Does a 2-day camping trip warrant 2 blog posts? For me it does because we don’t do this very often. And I took lots of photos.
We discovered that we did sleep relatively all right in the truck, although I was told that I had more than my share of the “mattress”. Huh!
The next morning we checked the map and chose the hike for the day. This was the first leg of a 5.5 mile hike. Notice the word Condor. I took my binoculars on this hike, determined to identify a condor this day. Pinnacles is one of the few remaining areas where the endangered California Condors live and nest.
This trail winds up the mountain and behind those peaks in the distance.Getting closer to the peaks. At this point we talked to a wildlife biologist who was using an antennae to try and pick up a signal of the condors who are banded with transponders. She said that they do nest in these cliffs but today she hadn’t found any. They don’t always stay in the park area. We saw plenty of soaring birds but they kept turning out to be buzzards. More of the trail. This is coming around the west side of those peaks. The vegetation was somewhat different than that of yesterday’s hike except for one plant.There was plenty of poison oak, although these trails are wider than those on our Stebbins Cold Canyon hike so it’s easier to avoid. I was struck by the beautiful shades of green in the poison oak. Color abounds.
This was an interesting trail. Notice that railing under the overhanging rock.The Park Service (or maybe it was the CCC years ago) thoughtfully provided steps (and, thankfully, railings) so that hikers could get over these rocks.

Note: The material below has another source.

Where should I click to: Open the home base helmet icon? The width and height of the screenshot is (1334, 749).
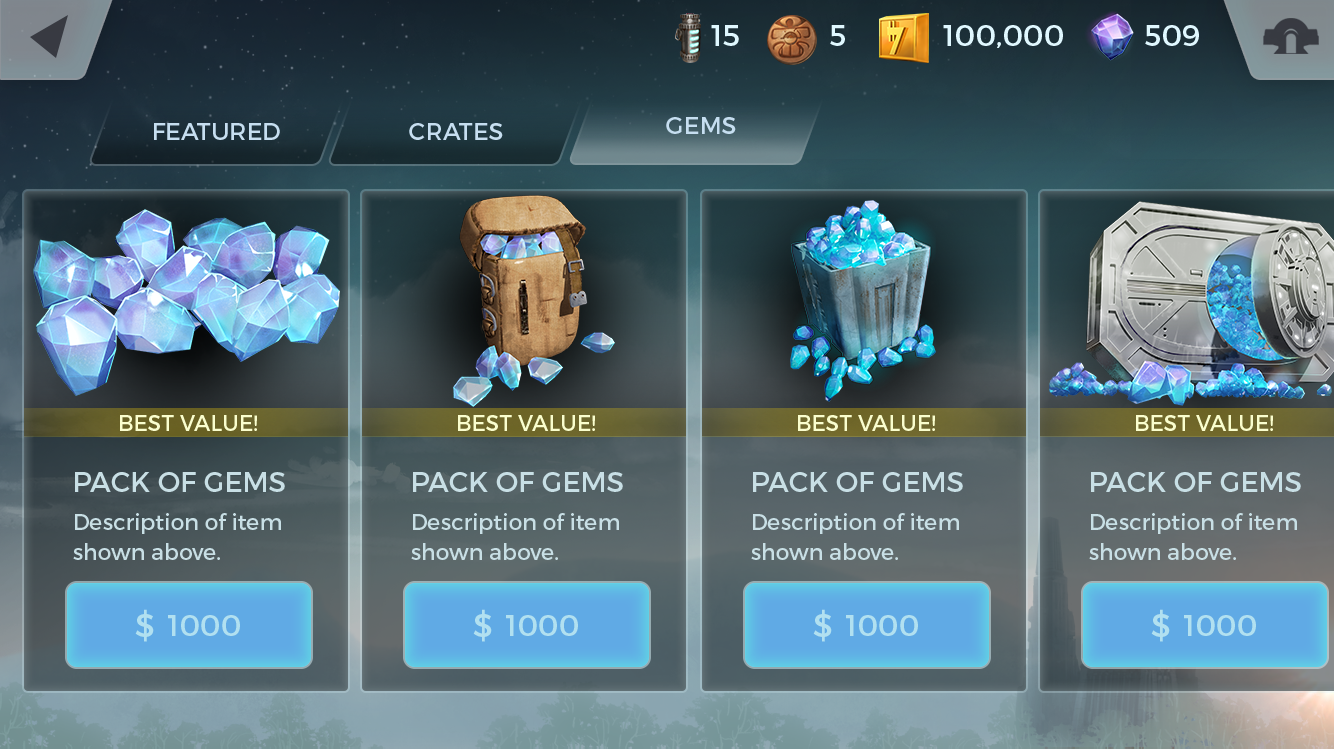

The views are worth the climb.What would a hike for me be without a few flower photos? Believe me, I took many more than this even though, due to the dry conditions in Northern California, there was not the abundance of wildflowers that I think there would normally be at this time of year. I think I have identified this as a patch of California Gilia (Gilia achilleifolia). I think that this plant is Wild Cucumber or California Manroot (Marah macrocarpa). What we noticed on this hike is that the spiralling tendrils that look like a telephone cord (yes, that dates me) start out straight. When the straight tendril touches something it coils and hangs on. Amazing.
As usual I tried my hand at wildlife photography. Those bee photos are the only ones I’ll show. The bunny, the crow, and the lizard weren’t all that great. The condor look-alike perched on a branch turned out to be a buzzard when I looked at the photo close-up.